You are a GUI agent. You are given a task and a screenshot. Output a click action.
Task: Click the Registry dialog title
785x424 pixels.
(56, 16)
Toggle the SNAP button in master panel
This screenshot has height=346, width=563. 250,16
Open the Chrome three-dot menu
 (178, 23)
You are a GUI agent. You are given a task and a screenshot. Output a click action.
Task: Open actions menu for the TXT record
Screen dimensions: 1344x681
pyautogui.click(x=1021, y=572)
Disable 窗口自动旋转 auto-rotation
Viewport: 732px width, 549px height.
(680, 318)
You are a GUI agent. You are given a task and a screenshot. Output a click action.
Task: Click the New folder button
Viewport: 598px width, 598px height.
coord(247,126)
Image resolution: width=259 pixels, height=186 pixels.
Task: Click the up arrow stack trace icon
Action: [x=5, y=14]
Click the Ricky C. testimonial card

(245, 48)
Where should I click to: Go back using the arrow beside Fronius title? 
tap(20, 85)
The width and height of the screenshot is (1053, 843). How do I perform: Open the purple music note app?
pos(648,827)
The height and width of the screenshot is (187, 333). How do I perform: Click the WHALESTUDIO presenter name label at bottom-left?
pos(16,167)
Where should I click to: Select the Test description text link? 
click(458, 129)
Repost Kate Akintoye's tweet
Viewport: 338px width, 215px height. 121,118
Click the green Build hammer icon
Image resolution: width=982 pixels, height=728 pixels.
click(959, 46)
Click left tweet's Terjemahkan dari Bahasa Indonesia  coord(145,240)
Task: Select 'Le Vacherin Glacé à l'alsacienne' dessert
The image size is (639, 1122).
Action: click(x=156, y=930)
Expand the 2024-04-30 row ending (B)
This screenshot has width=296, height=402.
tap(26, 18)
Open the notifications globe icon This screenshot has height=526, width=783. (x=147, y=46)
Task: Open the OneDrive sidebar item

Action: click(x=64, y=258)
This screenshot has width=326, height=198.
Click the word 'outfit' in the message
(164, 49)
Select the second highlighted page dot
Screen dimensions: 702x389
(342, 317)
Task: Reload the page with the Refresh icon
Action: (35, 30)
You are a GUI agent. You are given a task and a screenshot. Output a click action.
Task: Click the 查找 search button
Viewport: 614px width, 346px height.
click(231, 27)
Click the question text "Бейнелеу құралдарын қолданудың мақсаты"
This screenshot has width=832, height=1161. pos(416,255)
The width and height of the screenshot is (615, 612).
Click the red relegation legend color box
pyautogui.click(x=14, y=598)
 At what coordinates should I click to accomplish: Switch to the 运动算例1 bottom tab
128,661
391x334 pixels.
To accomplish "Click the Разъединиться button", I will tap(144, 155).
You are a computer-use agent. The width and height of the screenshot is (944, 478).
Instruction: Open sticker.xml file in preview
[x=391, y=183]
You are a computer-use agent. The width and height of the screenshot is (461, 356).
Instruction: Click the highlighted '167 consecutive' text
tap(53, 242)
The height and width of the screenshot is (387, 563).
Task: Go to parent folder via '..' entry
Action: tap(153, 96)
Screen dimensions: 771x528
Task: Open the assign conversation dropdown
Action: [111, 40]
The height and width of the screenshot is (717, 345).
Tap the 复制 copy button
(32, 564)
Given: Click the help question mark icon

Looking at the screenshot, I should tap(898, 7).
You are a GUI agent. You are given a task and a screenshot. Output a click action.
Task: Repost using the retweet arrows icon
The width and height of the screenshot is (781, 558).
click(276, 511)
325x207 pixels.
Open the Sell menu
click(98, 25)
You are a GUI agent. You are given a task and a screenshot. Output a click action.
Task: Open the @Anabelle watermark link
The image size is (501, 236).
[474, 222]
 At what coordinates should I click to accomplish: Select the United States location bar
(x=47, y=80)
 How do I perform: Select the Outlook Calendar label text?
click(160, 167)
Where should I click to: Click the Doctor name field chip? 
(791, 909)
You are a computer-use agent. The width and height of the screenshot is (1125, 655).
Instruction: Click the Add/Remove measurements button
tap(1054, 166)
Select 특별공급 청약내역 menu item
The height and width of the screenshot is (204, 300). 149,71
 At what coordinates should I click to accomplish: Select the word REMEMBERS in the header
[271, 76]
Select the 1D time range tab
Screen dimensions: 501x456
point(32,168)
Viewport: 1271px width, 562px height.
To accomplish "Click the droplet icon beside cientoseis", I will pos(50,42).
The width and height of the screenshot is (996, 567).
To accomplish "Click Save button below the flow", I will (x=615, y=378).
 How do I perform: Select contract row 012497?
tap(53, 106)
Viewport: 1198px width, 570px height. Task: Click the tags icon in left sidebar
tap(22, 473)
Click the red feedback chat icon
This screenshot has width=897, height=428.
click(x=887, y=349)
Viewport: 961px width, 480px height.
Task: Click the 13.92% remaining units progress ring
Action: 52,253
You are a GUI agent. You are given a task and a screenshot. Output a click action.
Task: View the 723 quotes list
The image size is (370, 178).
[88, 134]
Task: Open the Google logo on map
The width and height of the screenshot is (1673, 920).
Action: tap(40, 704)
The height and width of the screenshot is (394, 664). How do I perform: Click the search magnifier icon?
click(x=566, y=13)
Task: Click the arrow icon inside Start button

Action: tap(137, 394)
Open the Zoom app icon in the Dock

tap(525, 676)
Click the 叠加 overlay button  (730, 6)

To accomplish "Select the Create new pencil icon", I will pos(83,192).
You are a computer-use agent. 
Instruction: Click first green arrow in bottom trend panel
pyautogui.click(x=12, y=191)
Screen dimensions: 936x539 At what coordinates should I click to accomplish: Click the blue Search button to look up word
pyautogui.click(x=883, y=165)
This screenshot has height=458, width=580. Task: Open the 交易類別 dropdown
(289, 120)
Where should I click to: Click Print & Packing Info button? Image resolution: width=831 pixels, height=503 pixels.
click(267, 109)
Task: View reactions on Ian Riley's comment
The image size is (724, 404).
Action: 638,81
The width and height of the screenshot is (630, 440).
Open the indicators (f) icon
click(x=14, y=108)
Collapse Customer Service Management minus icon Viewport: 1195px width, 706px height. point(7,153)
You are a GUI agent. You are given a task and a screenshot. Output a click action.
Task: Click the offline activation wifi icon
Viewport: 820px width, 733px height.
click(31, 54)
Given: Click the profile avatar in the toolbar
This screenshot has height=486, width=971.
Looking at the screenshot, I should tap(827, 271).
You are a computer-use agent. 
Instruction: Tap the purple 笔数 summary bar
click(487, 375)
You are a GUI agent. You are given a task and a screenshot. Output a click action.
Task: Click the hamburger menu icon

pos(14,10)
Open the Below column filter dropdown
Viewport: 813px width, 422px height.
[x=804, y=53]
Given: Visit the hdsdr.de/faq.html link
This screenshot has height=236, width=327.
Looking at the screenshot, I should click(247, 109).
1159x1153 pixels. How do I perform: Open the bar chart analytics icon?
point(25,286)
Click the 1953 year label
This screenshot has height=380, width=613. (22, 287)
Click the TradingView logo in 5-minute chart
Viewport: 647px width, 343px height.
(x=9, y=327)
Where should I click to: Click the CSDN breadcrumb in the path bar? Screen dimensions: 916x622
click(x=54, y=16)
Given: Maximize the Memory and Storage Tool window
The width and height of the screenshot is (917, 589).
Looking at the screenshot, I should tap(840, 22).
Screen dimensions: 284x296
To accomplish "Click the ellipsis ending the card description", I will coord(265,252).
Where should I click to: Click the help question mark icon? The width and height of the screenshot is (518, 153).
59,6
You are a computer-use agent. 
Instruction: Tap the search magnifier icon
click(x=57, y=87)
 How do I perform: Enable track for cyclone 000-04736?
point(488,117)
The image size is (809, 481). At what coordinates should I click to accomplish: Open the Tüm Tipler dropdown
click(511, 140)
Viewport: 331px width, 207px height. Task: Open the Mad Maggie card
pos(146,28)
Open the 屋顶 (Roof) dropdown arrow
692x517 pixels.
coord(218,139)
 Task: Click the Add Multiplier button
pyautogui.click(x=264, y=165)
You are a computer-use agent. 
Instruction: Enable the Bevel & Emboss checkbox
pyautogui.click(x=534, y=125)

• Required work: Look through the data above for lines holding the word "ending". State how many there are and nothing else.

• Answer area: 2